** start of Information supplied **
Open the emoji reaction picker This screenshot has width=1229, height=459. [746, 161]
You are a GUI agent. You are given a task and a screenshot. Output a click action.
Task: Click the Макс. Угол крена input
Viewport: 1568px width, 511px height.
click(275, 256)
** end of Information supplied **
### Given exercise
Could you write out every line of the material above again, requests included, and shift each answer coordinate by -83, leaving the numbers in the requests unchanged?

### Response to this exercise
Open the emoji reaction picker This screenshot has width=1229, height=459. [663, 78]
You are a GUI agent. You are given a task and a screenshot. Output a click action.
Task: Click the Макс. Угол крена input
Viewport: 1568px width, 511px height.
click(192, 173)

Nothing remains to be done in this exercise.